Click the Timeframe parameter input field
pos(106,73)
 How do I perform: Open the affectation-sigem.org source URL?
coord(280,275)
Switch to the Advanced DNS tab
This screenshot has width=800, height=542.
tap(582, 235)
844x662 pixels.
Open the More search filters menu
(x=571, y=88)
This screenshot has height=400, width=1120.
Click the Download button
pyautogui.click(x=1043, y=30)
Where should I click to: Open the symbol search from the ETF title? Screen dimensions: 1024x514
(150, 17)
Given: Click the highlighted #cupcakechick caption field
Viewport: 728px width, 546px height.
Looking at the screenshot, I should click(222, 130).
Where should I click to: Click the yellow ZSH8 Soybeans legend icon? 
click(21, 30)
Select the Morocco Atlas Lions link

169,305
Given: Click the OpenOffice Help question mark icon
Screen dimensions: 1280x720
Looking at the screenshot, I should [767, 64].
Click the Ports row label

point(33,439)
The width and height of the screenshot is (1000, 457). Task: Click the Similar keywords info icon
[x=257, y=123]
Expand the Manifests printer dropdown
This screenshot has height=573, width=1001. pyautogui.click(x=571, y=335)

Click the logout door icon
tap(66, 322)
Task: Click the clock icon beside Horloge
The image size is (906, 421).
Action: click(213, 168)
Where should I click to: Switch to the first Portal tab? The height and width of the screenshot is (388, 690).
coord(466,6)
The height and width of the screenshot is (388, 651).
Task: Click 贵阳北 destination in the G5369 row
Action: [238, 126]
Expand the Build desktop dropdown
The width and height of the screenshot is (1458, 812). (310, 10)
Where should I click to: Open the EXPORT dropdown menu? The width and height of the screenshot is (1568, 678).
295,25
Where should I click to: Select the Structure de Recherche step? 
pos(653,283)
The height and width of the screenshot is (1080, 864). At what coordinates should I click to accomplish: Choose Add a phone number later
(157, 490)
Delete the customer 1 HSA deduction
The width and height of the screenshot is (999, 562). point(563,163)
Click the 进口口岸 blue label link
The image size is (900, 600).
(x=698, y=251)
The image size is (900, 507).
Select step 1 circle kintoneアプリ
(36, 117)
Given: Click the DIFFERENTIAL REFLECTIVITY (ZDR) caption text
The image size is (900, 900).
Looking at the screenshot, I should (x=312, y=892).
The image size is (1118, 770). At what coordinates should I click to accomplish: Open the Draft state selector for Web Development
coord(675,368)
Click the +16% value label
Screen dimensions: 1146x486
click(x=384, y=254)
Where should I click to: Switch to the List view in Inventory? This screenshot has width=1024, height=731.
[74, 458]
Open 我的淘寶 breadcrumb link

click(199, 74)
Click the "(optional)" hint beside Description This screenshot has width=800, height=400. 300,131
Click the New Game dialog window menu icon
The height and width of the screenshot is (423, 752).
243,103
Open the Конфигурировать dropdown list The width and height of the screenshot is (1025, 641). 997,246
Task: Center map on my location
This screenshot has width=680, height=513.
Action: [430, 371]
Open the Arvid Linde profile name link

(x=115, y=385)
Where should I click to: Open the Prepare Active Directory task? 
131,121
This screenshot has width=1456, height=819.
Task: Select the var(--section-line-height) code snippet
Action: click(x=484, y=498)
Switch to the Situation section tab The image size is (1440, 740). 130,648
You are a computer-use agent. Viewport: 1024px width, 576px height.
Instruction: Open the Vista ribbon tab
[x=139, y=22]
....
◆ Exercise ◆
Would you transcribe the whole listing, keeping every character the same?

◆ Completed exercise ◆
Click the Timeframe parameter input field
pos(106,73)
 How do I perform: Open the affectation-sigem.org source URL?
coord(280,275)
Switch to the Advanced DNS tab
This screenshot has width=800, height=542.
tap(582, 235)
844x662 pixels.
Open the More search filters menu
(x=571, y=88)
This screenshot has height=400, width=1120.
Click the Download button
pyautogui.click(x=1043, y=30)
Where should I click to: Open the symbol search from the ETF title? Screen dimensions: 1024x514
(150, 17)
Given: Click the highlighted #cupcakechick caption field
Viewport: 728px width, 546px height.
Looking at the screenshot, I should click(222, 130).
Where should I click to: Click the yellow ZSH8 Soybeans legend icon? 
click(21, 30)
Select the Morocco Atlas Lions link

169,305
Given: Click the OpenOffice Help question mark icon
Screen dimensions: 1280x720
Looking at the screenshot, I should [767, 64].
Click the Ports row label

point(33,439)
The width and height of the screenshot is (1000, 457). Task: Click the Similar keywords info icon
[x=257, y=123]
Expand the Manifests printer dropdown
This screenshot has height=573, width=1001. pyautogui.click(x=571, y=335)

Click the logout door icon
tap(66, 322)
Task: Click the clock icon beside Horloge
The image size is (906, 421).
Action: click(213, 168)
Where should I click to: Switch to the first Portal tab? The height and width of the screenshot is (388, 690).
coord(466,6)
The height and width of the screenshot is (388, 651).
Task: Click 贵阳北 destination in the G5369 row
Action: [238, 126]
Expand the Build desktop dropdown
The width and height of the screenshot is (1458, 812). (310, 10)
Where should I click to: Open the EXPORT dropdown menu? The width and height of the screenshot is (1568, 678).
295,25
Where should I click to: Select the Structure de Recherche step? 
pos(653,283)
The height and width of the screenshot is (1080, 864). At what coordinates should I click to accomplish: Choose Add a phone number later
(157, 490)
Delete the customer 1 HSA deduction
The width and height of the screenshot is (999, 562). point(563,163)
Click the 进口口岸 blue label link
The image size is (900, 600).
(x=698, y=251)
The image size is (900, 507).
Select step 1 circle kintoneアプリ
(36, 117)
Given: Click the DIFFERENTIAL REFLECTIVITY (ZDR) caption text
The image size is (900, 900).
Looking at the screenshot, I should (x=312, y=892).
The image size is (1118, 770). At what coordinates should I click to accomplish: Open the Draft state selector for Web Development
coord(675,368)
Click the +16% value label
Screen dimensions: 1146x486
click(x=384, y=254)
Where should I click to: Switch to the List view in Inventory? This screenshot has width=1024, height=731.
[74, 458]
Open 我的淘寶 breadcrumb link

click(199, 74)
Click the "(optional)" hint beside Description This screenshot has width=800, height=400. 300,131
Click the New Game dialog window menu icon
The height and width of the screenshot is (423, 752).
243,103
Open the Конфигурировать dropdown list The width and height of the screenshot is (1025, 641). 997,246
Task: Center map on my location
This screenshot has width=680, height=513.
Action: [430, 371]
Open the Arvid Linde profile name link

(x=115, y=385)
Where should I click to: Open the Prepare Active Directory task? 
131,121
This screenshot has width=1456, height=819.
Task: Select the var(--section-line-height) code snippet
Action: click(x=484, y=498)
Switch to the Situation section tab The image size is (1440, 740). 130,648
You are a computer-use agent. Viewport: 1024px width, 576px height.
Instruction: Open the Vista ribbon tab
[x=139, y=22]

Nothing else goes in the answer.